Sumir Chadha, K.P. Balaraj, S.K. Jain and Sandeep Singhal will remain on the board of the 20 portfolio companies of Sequoia till it exits these investments, Chadha said.
He added that while the four would benefit from any profit made in this period, they would, however, no longer manage the day-to-day affairs of the fund. Sequoia manages around $1.4 billion (Rs6,370 crore).
Chadha and Balaraj founded WestBridge Capital Partners in 2000. The company was acquired by Silicon Valley VC firm Sequoia Capital in 2006, when it entered the Indian market. Since then Sequoia has made VC investments, some other PE investments, and some investments in publicly-traded companies.
The four fund managers will now raise a fund for investing exclusively in publicly-listed companies, Chadha said. “There are very few quality investors in the public market.
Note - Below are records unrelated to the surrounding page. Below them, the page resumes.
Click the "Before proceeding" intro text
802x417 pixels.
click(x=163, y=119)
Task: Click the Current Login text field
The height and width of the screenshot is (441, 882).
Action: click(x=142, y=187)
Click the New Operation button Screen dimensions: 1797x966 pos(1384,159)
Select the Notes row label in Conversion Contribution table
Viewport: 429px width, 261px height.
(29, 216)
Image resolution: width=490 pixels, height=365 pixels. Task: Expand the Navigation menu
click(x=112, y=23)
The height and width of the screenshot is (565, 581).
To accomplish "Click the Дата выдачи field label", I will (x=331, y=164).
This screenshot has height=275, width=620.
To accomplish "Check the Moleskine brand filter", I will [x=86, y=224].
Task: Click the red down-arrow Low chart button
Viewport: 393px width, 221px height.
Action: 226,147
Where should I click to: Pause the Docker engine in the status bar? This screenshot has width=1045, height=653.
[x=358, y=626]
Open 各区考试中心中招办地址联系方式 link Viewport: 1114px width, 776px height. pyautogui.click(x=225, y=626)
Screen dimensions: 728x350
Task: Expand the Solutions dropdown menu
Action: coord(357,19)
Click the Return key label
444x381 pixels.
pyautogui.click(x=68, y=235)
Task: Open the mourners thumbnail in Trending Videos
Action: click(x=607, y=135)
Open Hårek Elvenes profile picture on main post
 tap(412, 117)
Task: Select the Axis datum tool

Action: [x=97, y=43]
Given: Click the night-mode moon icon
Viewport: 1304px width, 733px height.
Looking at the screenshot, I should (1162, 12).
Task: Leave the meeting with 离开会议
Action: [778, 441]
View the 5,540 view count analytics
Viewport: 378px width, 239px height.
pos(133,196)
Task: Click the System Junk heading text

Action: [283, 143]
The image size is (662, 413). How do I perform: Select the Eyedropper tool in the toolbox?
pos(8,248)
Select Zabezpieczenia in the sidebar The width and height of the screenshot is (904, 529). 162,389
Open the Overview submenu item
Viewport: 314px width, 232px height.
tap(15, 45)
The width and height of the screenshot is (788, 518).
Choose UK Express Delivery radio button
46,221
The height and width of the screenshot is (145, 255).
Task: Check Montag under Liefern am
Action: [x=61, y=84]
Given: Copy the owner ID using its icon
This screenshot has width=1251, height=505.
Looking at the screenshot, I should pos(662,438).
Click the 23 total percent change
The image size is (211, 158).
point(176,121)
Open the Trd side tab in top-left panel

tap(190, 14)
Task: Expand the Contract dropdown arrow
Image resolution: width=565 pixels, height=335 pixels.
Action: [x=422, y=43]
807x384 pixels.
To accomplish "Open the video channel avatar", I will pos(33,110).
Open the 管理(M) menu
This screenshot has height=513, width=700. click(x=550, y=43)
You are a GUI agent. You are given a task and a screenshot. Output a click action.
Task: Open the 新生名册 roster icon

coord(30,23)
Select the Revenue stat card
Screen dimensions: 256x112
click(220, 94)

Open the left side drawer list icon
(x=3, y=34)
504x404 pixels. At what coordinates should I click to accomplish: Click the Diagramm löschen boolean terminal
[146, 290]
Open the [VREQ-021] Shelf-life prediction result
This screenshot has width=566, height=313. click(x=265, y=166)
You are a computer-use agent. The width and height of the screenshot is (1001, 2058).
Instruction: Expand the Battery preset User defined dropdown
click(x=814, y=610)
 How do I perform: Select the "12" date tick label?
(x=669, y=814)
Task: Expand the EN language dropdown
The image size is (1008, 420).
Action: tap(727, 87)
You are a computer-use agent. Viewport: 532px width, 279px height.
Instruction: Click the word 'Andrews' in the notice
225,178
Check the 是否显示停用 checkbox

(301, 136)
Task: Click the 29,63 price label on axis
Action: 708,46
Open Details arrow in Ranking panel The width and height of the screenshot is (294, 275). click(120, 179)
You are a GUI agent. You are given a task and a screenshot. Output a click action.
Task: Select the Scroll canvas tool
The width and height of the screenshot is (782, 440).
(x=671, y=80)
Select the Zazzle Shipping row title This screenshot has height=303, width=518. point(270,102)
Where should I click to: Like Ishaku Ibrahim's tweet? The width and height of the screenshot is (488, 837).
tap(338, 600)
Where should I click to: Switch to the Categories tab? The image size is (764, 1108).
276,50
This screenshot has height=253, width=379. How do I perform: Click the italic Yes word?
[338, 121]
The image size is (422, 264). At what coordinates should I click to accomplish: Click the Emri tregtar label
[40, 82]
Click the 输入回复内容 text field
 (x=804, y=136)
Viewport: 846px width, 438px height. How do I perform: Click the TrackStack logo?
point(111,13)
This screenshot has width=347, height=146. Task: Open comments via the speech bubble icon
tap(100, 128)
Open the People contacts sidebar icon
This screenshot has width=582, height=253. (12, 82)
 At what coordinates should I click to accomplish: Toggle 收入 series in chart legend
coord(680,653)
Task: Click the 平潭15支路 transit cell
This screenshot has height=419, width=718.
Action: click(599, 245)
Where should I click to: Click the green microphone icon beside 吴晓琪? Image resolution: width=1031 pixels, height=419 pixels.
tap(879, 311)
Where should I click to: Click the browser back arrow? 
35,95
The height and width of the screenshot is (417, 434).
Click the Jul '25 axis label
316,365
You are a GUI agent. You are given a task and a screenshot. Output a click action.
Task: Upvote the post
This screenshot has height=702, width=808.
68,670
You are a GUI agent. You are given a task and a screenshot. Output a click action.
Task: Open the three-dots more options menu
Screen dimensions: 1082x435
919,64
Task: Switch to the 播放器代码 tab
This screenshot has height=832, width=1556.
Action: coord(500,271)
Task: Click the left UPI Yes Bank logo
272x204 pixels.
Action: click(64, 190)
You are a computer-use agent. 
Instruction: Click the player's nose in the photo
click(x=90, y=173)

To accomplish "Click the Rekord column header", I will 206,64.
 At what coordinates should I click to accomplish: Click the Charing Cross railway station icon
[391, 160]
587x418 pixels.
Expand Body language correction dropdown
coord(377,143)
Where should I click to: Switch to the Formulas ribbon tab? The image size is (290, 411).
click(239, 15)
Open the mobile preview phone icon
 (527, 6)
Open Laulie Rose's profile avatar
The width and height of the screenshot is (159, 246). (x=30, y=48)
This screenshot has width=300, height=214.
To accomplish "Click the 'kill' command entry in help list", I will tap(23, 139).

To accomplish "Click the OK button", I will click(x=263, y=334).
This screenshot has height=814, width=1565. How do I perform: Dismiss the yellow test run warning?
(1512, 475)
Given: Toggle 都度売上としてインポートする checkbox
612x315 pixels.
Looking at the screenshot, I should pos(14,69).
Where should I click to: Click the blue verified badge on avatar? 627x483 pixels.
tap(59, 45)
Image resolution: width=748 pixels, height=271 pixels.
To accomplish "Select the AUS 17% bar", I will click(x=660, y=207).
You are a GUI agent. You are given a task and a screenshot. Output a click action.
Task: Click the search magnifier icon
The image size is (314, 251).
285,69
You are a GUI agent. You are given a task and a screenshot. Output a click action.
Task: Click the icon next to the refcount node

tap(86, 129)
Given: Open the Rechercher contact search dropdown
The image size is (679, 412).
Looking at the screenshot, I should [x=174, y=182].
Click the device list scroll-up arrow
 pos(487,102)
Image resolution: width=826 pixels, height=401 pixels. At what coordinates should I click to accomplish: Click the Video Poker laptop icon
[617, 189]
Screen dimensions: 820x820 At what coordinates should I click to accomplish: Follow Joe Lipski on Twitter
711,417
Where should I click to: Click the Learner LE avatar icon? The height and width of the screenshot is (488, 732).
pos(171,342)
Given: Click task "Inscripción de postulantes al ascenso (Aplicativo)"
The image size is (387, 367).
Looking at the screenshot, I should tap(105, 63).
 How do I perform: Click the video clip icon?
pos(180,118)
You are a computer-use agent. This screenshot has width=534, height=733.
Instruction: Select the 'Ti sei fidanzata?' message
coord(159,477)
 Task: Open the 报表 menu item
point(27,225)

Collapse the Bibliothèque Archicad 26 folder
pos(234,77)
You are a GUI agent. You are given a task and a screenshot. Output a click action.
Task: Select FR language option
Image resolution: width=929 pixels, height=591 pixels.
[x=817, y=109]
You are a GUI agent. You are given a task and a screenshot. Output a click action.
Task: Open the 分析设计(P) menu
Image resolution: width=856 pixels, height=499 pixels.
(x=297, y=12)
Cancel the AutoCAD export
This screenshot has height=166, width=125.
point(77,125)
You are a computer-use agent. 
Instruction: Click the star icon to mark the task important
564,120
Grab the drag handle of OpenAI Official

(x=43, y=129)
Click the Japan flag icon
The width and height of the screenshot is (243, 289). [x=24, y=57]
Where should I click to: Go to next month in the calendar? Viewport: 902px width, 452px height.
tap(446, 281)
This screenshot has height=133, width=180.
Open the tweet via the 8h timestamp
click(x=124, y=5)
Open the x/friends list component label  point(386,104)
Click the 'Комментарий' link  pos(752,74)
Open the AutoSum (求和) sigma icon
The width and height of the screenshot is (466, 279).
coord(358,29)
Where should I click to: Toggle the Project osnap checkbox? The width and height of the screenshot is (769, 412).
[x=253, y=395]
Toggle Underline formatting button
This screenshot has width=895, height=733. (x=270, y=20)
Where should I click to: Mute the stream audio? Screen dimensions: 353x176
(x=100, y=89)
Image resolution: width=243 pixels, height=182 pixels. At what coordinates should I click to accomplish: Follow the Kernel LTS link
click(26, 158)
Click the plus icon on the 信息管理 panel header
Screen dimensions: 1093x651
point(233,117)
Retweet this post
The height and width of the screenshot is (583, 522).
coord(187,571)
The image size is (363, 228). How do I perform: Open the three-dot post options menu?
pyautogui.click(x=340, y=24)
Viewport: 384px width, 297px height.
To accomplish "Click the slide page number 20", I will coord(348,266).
Also, there is a lot of opportunity in the small and mid-cap space; there are 9,000 listed companies in India,” he added.
Several PE firms operating in India have found it advantageous to invest in publicly-traded firms (through so-called PIPE deals, where PIPE stands for private investments in public equity), but there are few PE firms exclusively focused on public equity.
Among them are Nalanda Capital, founded by former Warburg Pincus India managing director Pulak Prasad and ChrysCapital Investment Advisors, which has evolved from a VC firm to a company that only invests in public equity.
Ashish Dhawan, founder of ChrysCapital, was in the same class at Harvard Business School as Chadha and Balaraj, and said the two are good at what they do. “Raising such a fund is appropriate for India because it gives much more flexibility to invest,” he added.
Chadha said it was unlikely that the new company would compete with Sequoia because 90% of the latter’s investments have been in the PE space.
The founder of a PE fund (he recently exited a global fund to start his own), who did not want to be identified, said Chadha and the others would find it easy to raise a fund because they have successfully raised several funds together and will be able to attract investors.
Sequoia’s funds will now be managed by Abhay Pandey, Shailendra Singh, Mohit Bhatnagar, V.T. Bharadwaj and G.V. Ravishankar.